=== WHAT IS BEING ASKED ===
Rewrite the data from the line with "Task: Click the Bezeichnung" up to and including the line with "click(x=620, y=247)", substituting "heading" for each "header" and leaving everything else unchanged.

=== DATASET RECORDS ===
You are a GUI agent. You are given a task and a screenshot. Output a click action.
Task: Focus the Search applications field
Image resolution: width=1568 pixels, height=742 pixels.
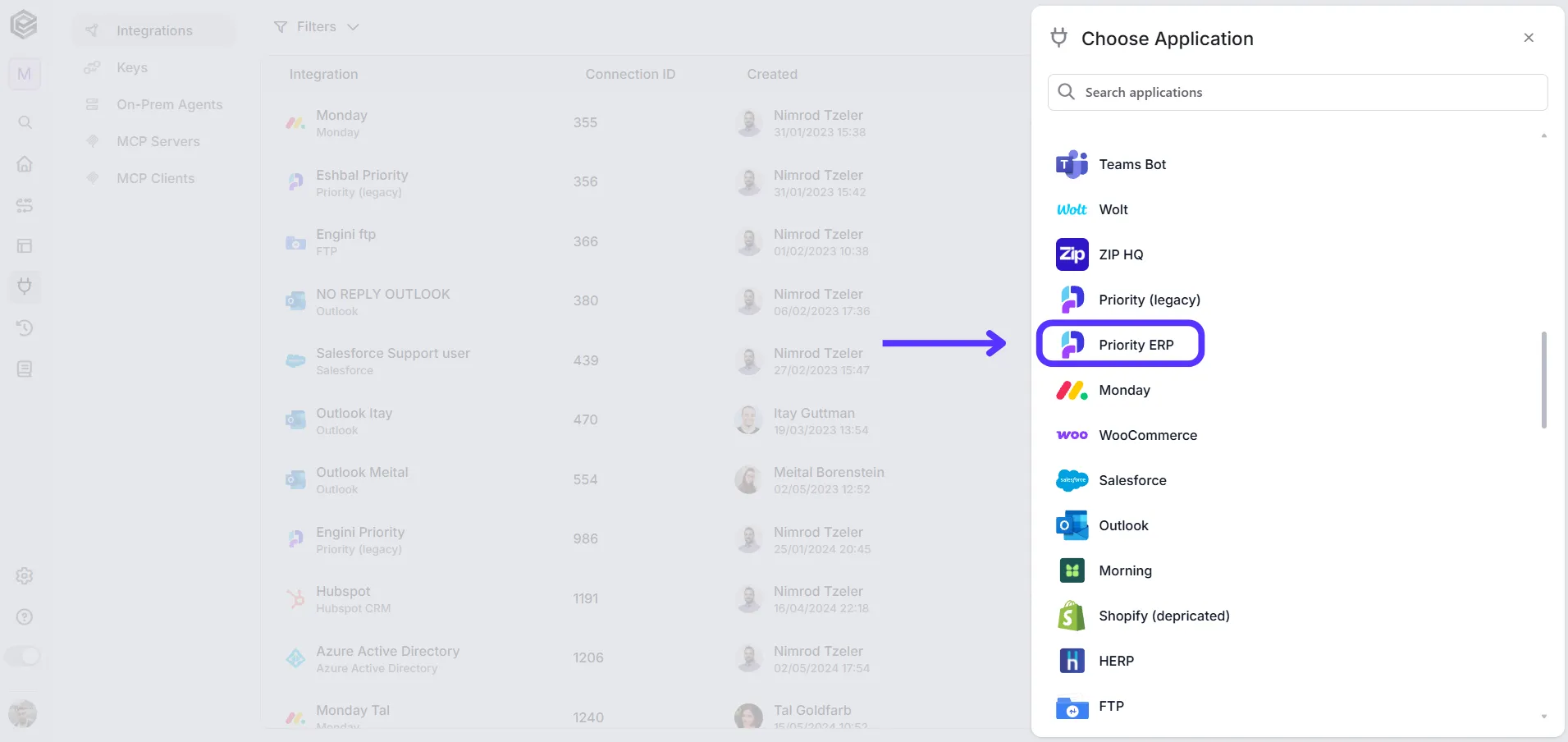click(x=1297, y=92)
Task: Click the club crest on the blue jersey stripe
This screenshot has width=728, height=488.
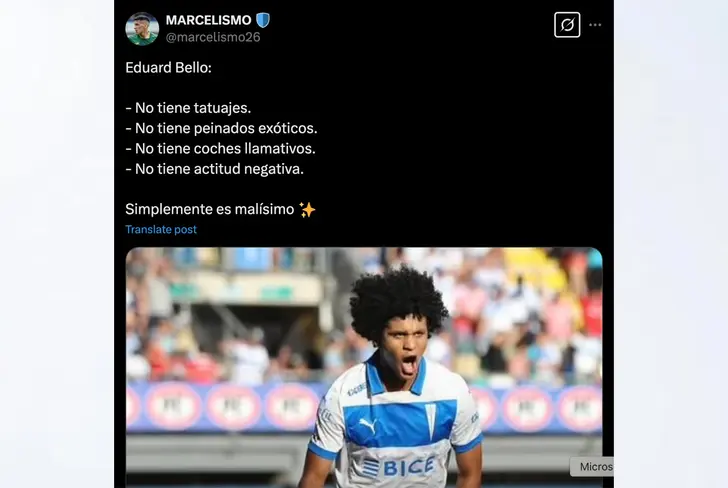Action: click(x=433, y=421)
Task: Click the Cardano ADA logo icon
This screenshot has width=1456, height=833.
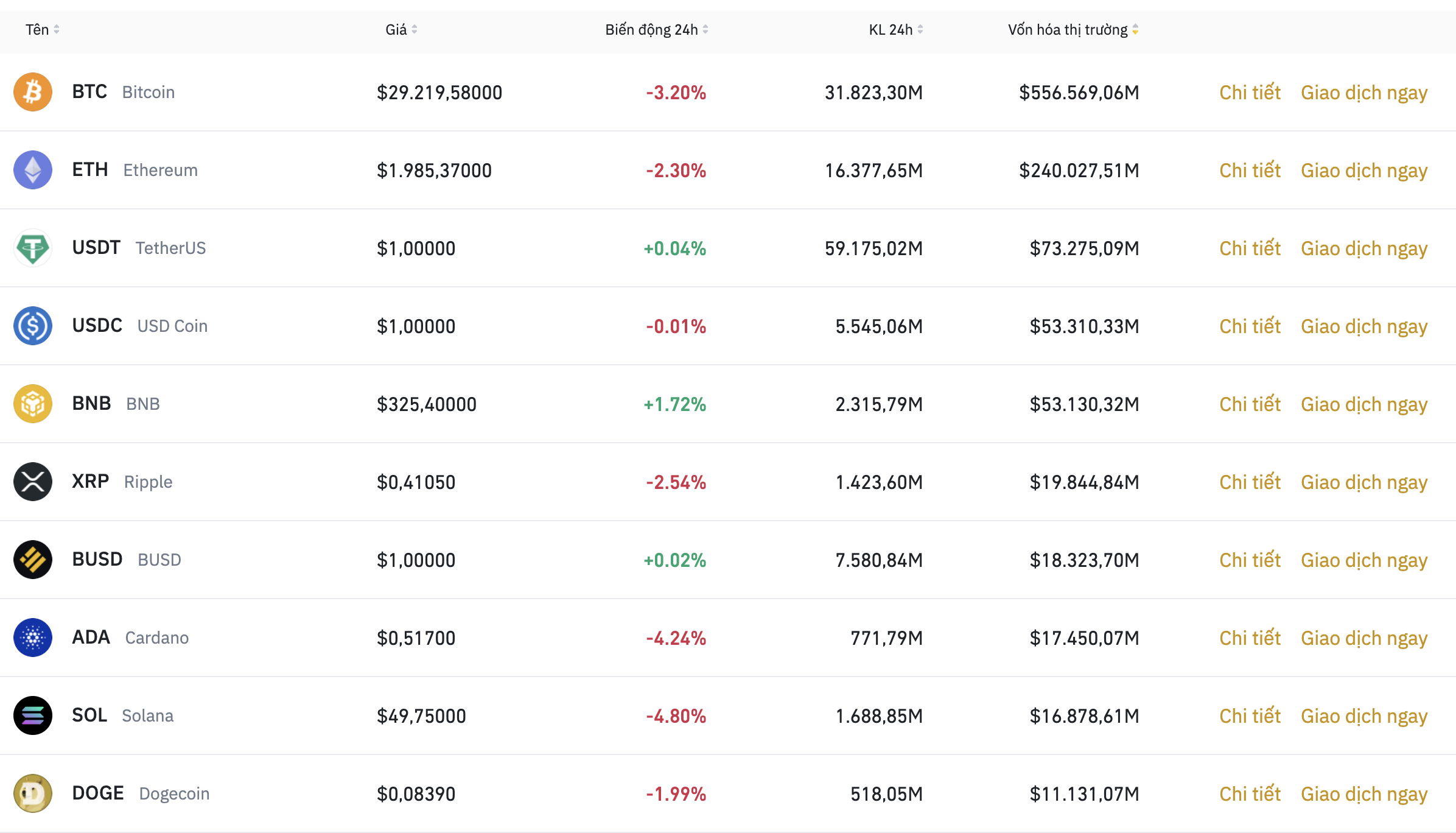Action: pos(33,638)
---
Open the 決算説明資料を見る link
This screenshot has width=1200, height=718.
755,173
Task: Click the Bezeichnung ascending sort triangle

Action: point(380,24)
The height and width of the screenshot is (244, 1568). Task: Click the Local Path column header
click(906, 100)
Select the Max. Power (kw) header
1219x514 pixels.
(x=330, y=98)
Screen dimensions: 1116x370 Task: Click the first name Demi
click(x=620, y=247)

=== SOLUTION TO THE PROBLEM ===
Task: Click the Bezeichnung ascending sort triangle

Action: point(380,24)
The height and width of the screenshot is (244, 1568). Task: Click the Local Path column heading
click(906, 100)
Select the Max. Power (kw) heading
1219x514 pixels.
(x=330, y=98)
Screen dimensions: 1116x370 Task: Click the first name Demi
click(x=620, y=247)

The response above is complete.